---------- Supplied material ----------

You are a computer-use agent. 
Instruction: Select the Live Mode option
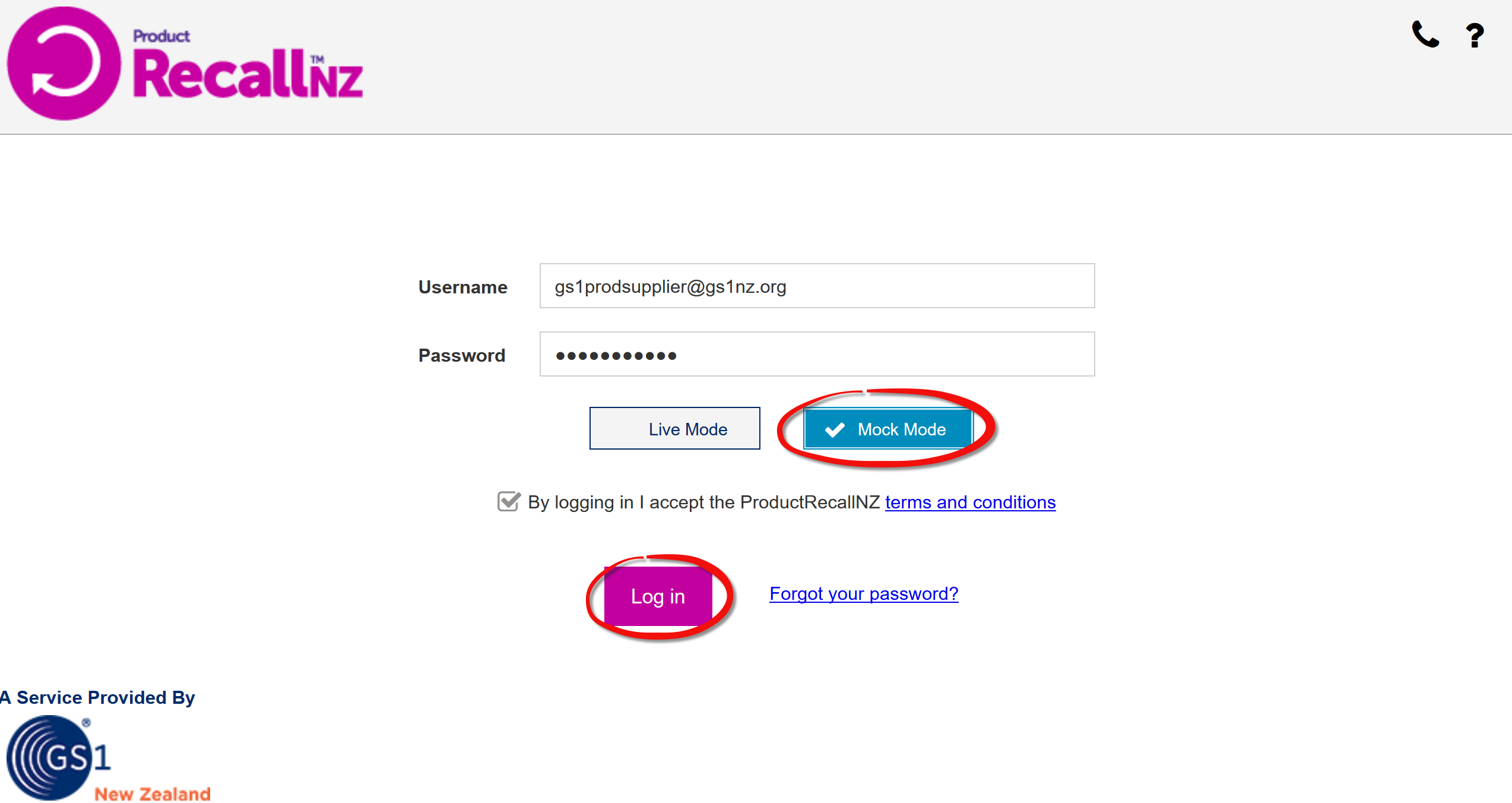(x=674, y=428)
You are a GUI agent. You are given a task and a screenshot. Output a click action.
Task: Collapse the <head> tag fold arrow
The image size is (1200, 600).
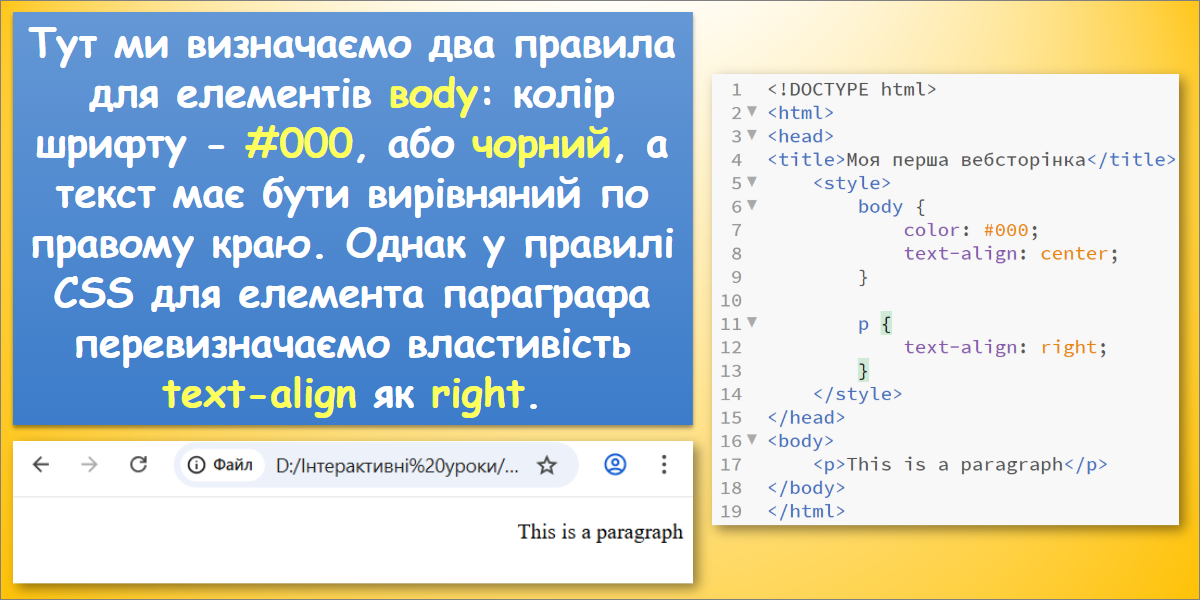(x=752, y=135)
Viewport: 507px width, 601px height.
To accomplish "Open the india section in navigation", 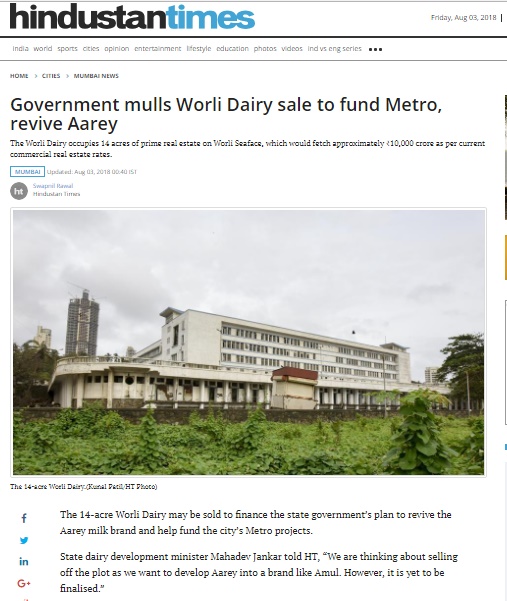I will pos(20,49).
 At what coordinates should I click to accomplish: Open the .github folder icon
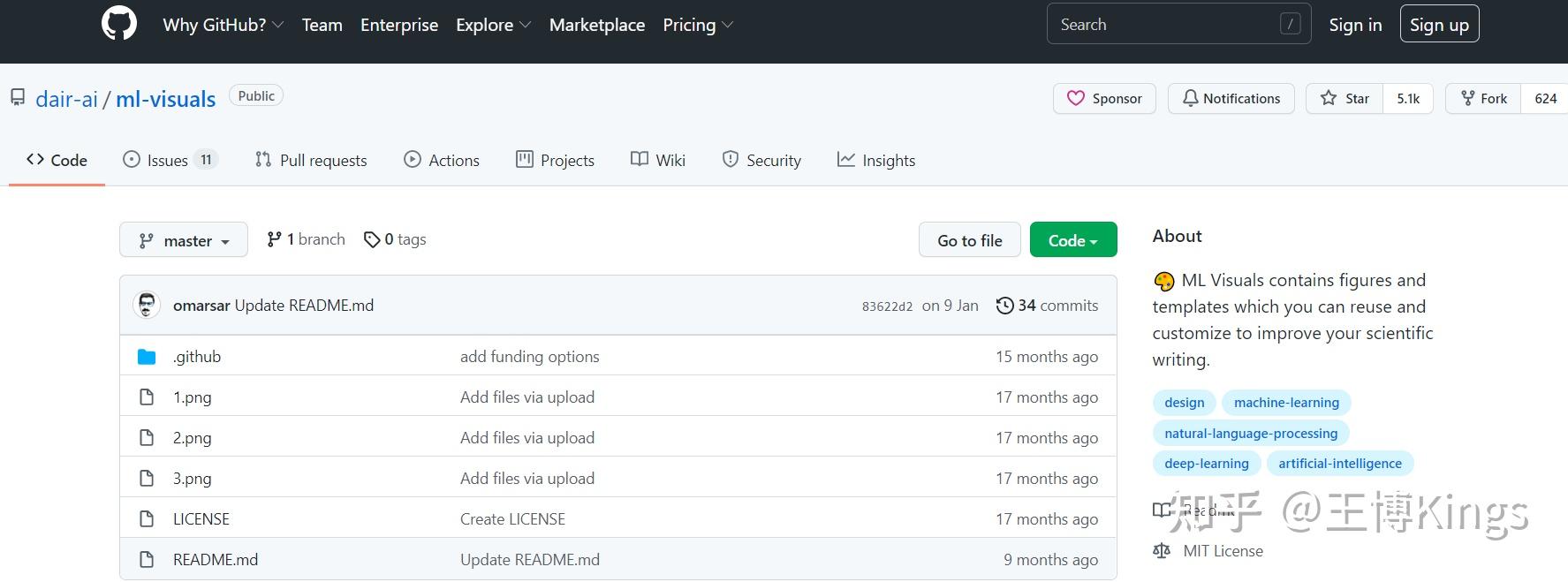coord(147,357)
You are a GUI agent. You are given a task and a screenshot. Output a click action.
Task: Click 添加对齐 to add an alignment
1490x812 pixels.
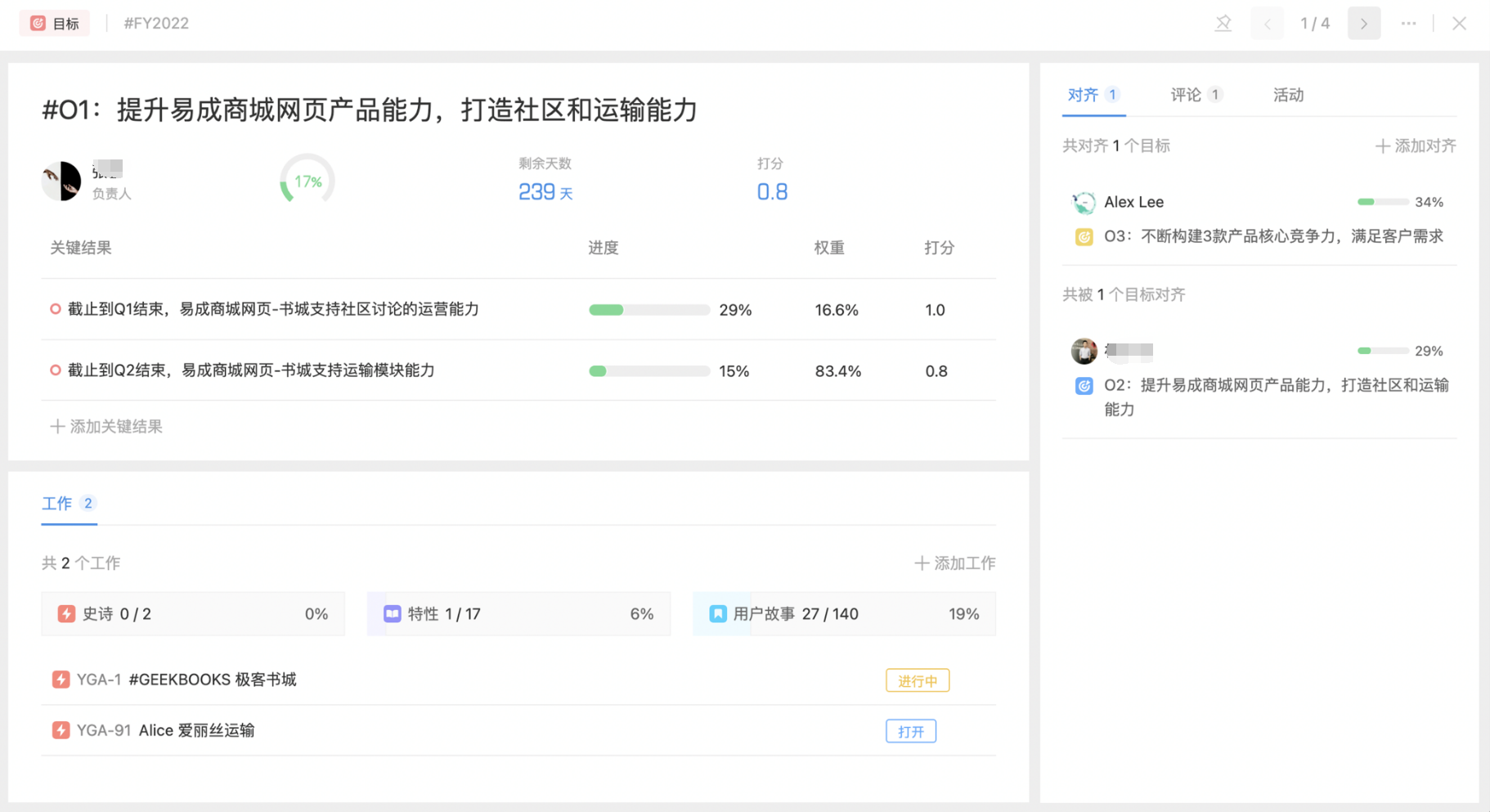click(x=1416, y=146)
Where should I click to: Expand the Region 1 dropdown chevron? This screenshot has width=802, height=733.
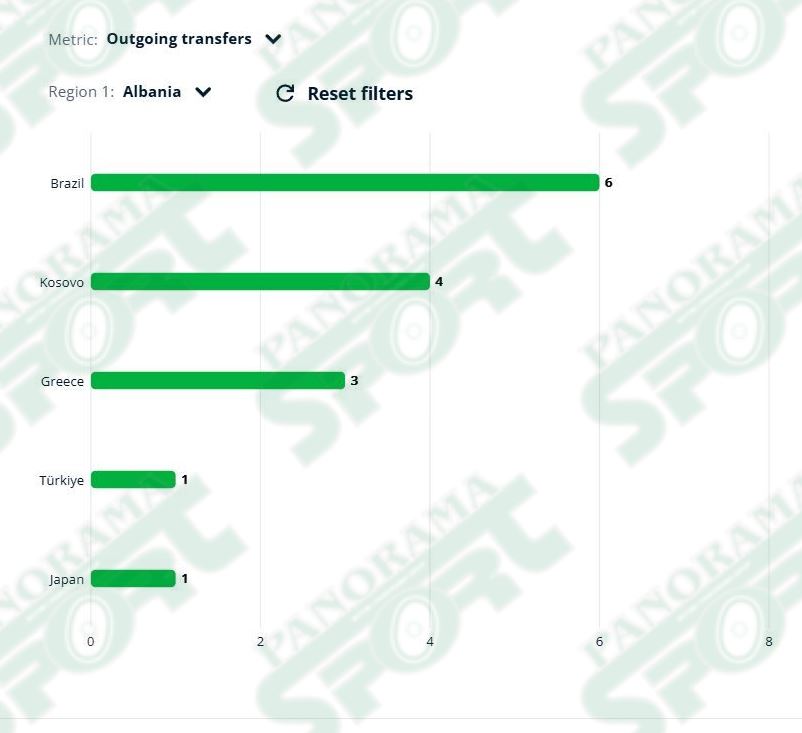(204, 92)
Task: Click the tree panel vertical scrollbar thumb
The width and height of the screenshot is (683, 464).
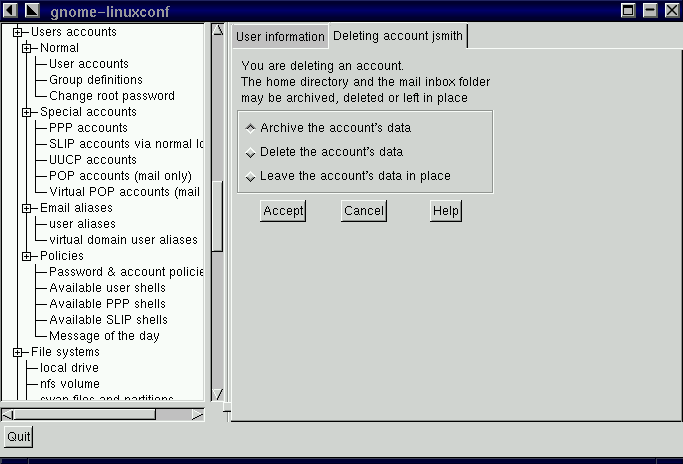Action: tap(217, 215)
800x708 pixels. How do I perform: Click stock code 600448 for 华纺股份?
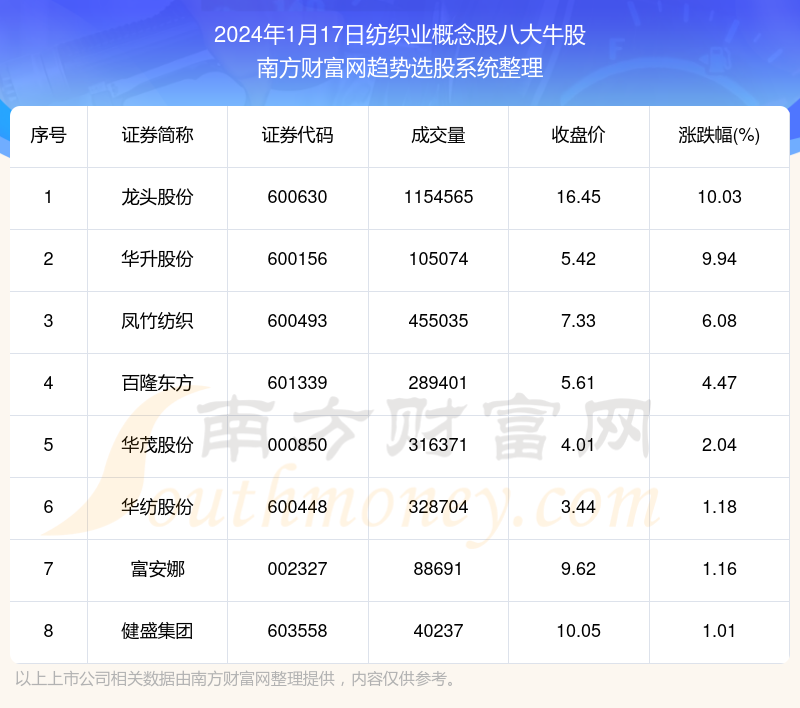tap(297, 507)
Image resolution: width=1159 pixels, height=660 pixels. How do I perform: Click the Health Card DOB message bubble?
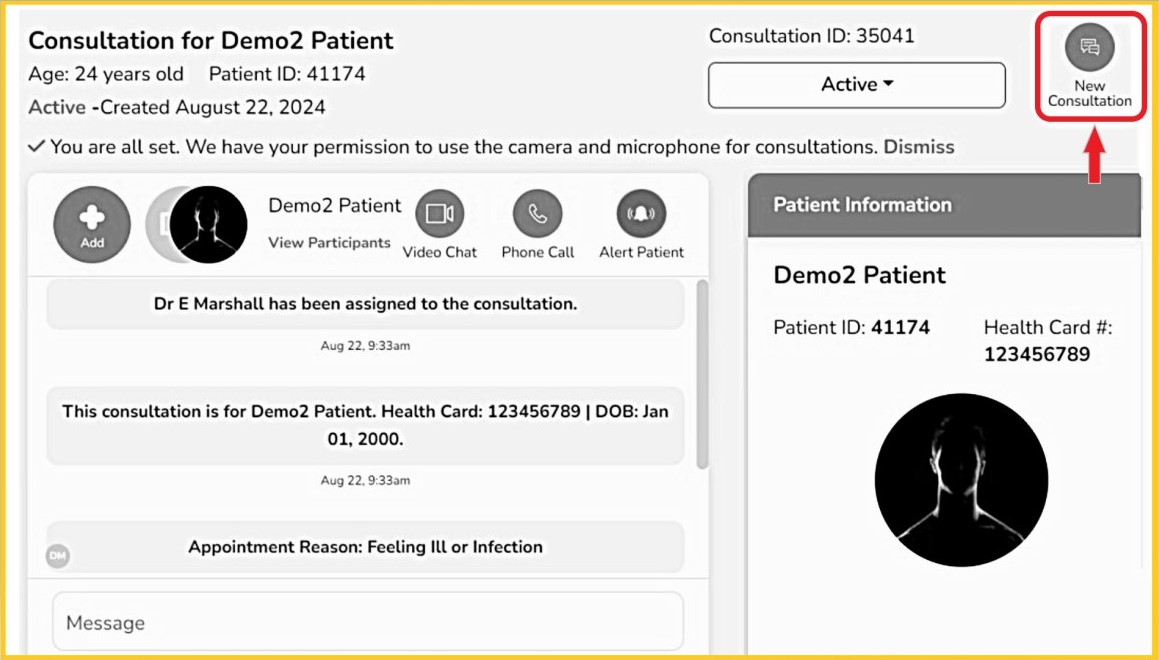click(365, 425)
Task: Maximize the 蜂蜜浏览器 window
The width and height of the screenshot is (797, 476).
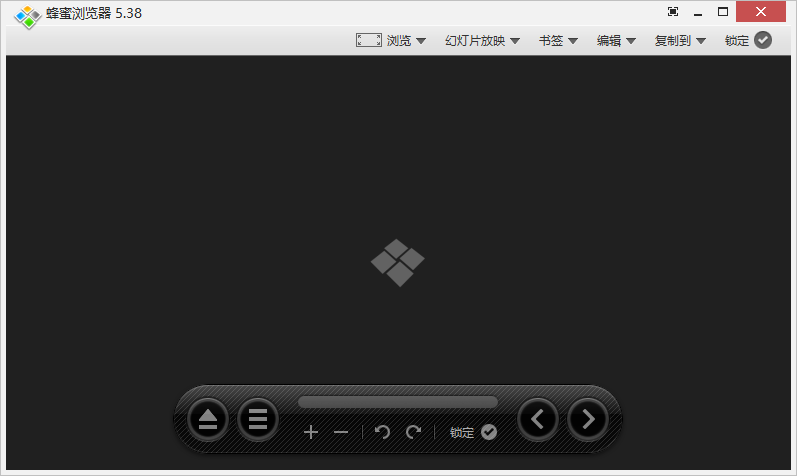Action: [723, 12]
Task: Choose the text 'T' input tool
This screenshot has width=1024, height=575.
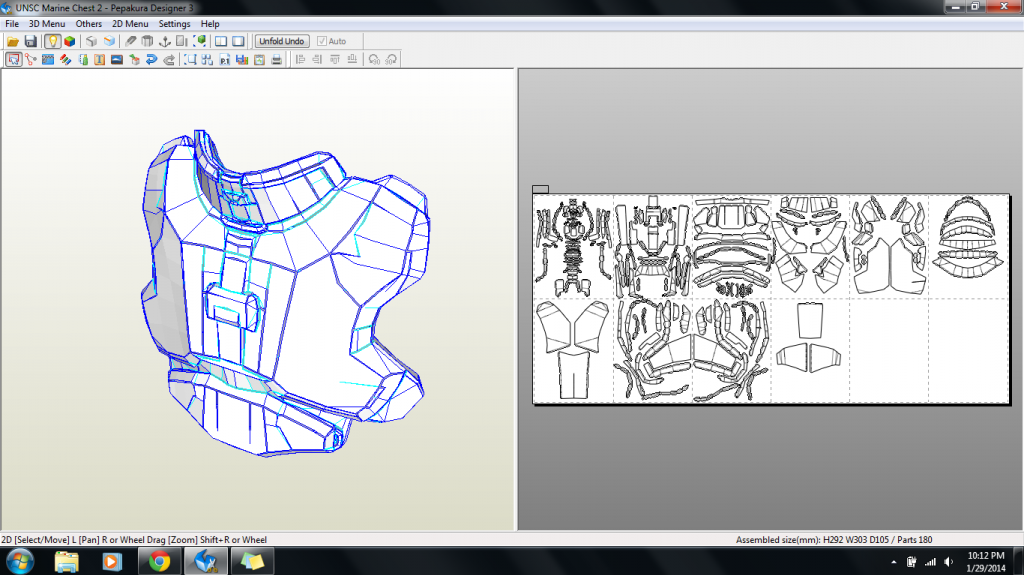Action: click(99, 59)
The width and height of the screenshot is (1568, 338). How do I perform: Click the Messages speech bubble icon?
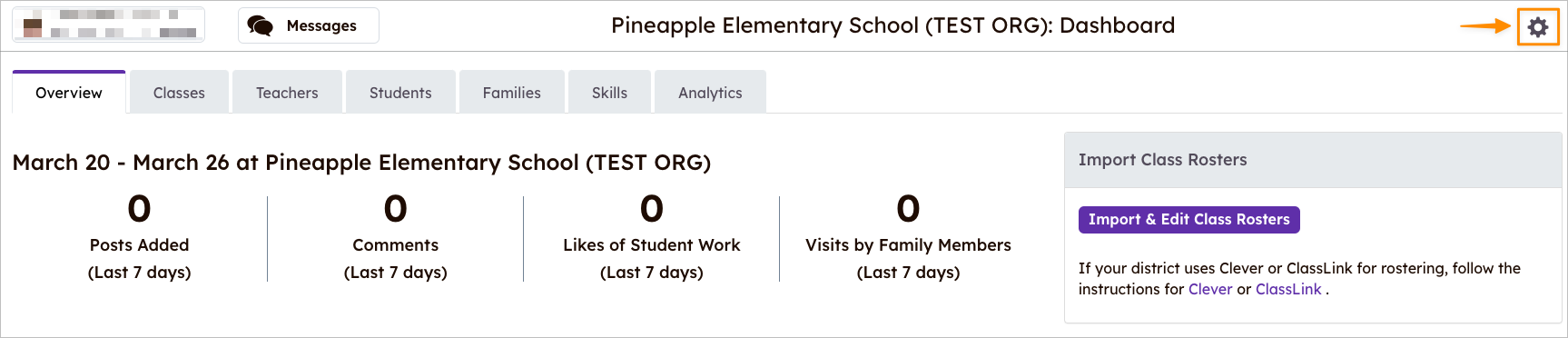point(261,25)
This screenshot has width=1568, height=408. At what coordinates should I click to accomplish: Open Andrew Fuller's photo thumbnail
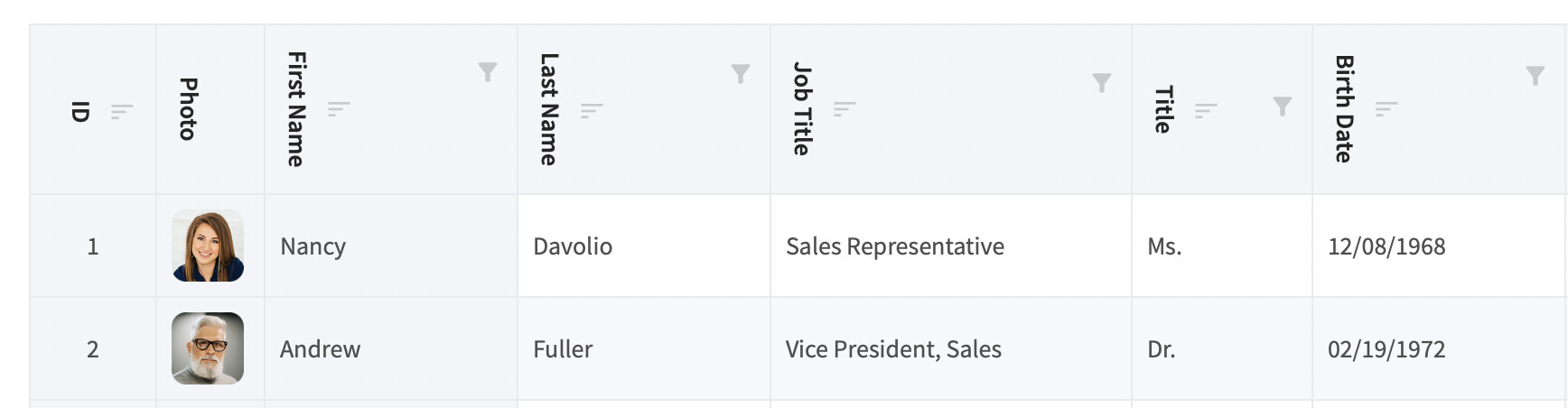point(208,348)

----------

What is expected: Output exactly the lines above that lie between the line with "Where should I" and the line with "Task: Maximize the 蜂蜜浏览器 window", those two lines included, and no pictures.

Answer box:
Where should I click to: Expand the Region 1 dropdown chevron? This screenshot has width=802, height=733.
(204, 92)
Task: Click the tree panel vertical scrollbar thumb
The width and height of the screenshot is (683, 464).
Action: tap(217, 215)
800x708 pixels. How do I perform: Click stock code 600448 for 华纺股份?
tap(297, 507)
Image resolution: width=1159 pixels, height=660 pixels. How do I perform: Click the Health Card DOB message bubble?
click(365, 425)
Task: Maximize the 蜂蜜浏览器 window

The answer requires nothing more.